I don’t think the world is getting the message. The magnitude of the response needed for a deadly outbreak like this in a staggeringly poor country demands both dollars and people.
For four years I led the CDC’s emergency-response activities, including the early response to the H1N1 flu pandemic in 2009. I speak from sad experience: The level of response to the Ebola outbreak is totally inadequate. At the CDC, we learned that a military-style response during a major health crisis saves lives. In a global setting, the CDC usually provides technical support to local ministries of health. This crisis calls for much more.
The United States has the expertise and the personnel to get this outbreak under control. This week there were encouraging signs that the U.S. government was starting to take it more seriously and scale up the response.
The president has started talking more about the outbreak. USAID and the State Department announced that they will transport 100 African medical workers from across the continent to provide support in the Ebola-affected region. They are also providing equipment and resources to outfit an additional 1,000 beds. The administration is asking Congress for funds to provide more CDC technical experts and supplies.

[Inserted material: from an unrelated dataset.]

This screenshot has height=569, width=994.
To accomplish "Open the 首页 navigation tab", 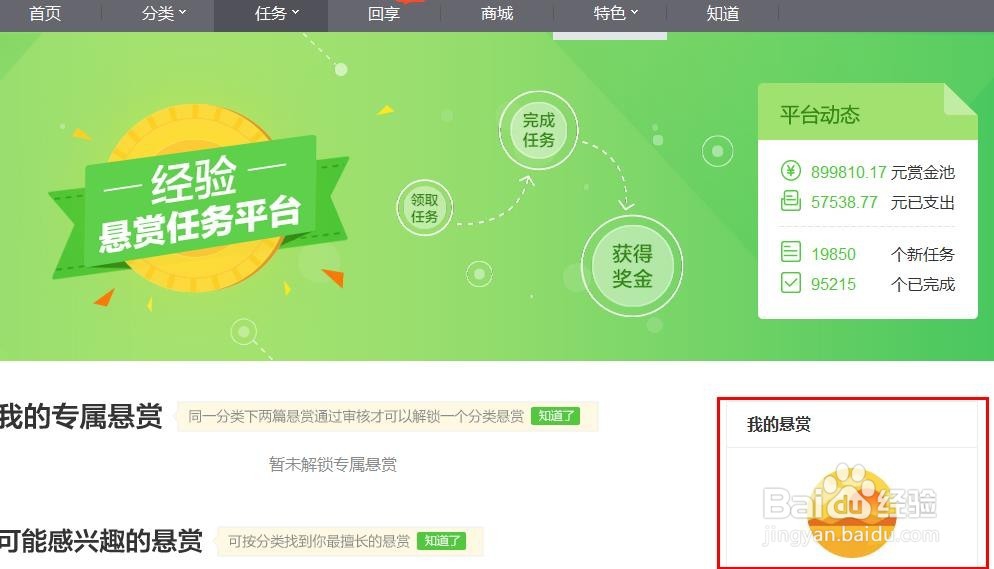I will coord(45,13).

However, while supplies and experts will help, they are not enough. It will take much more.
We need to establish large field hospitals staffed by Americans to treat the sick. We need to implement infection-control practices to save the lives of health-care providers. We need to staff burial teams to curb disease transmission at funerals. We need to implement systems to detect new flare-ups that can be quickly extinguished. A few thousand U.S. troops could provide the support that is so desperately needed. There could be casualties, but what military operation is ruled out solely because it is dangerous?

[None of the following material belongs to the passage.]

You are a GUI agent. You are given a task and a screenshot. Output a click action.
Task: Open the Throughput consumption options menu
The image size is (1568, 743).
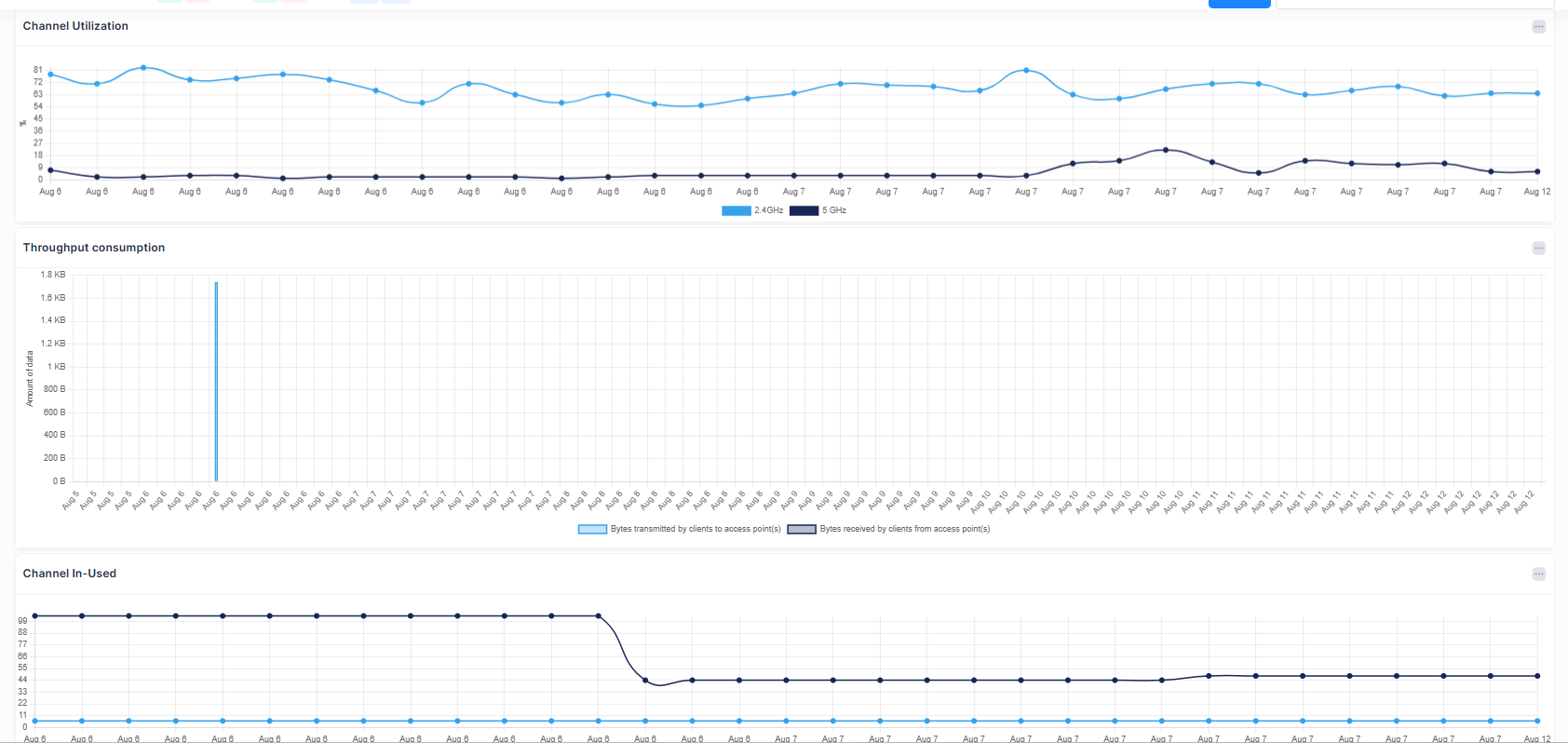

Some may ask why the United States should play this role. Well, no one country is doing enough. We have the expertise and the personnel to tackle this challenge. From a humanitarian and medical perspective, we have a moral obligation to provide care to those who need it, wherever they may live. Nancy Writebol, an American missionary who survived Ebola, said she hoped a silver lining in her brush with death would be increased attention to the plight of her “brothers and sisters in Africa.” She recognizes a sad truth about her own story: Without American victims, Americans might not care.
But go beyond humanitarianism: Epidemics destabilize governments, and many governments in West Africa have a very short history of stability. U.S. aid would improve global security. And consider the issue of “health security.” Microbes don’t respect borders. Now that Ebola is spreading in Nigeria, a global travel hub, cases are sure to appear outside the continent. While one Ebola case in the United States is unlikely to spark an outbreak, things could change if the virus becomes more easily transmittable. We already know it’s mutating.
In my 13 years at the CDC, I never witnessed an outbreak as disturbing as this one. We have the tools to save thousands of lives, but our response has been inadequate. We underestimated this epidemic, and the people of West Africa are paying for it. We know how to control Ebola. It’s time to step up and get the job done.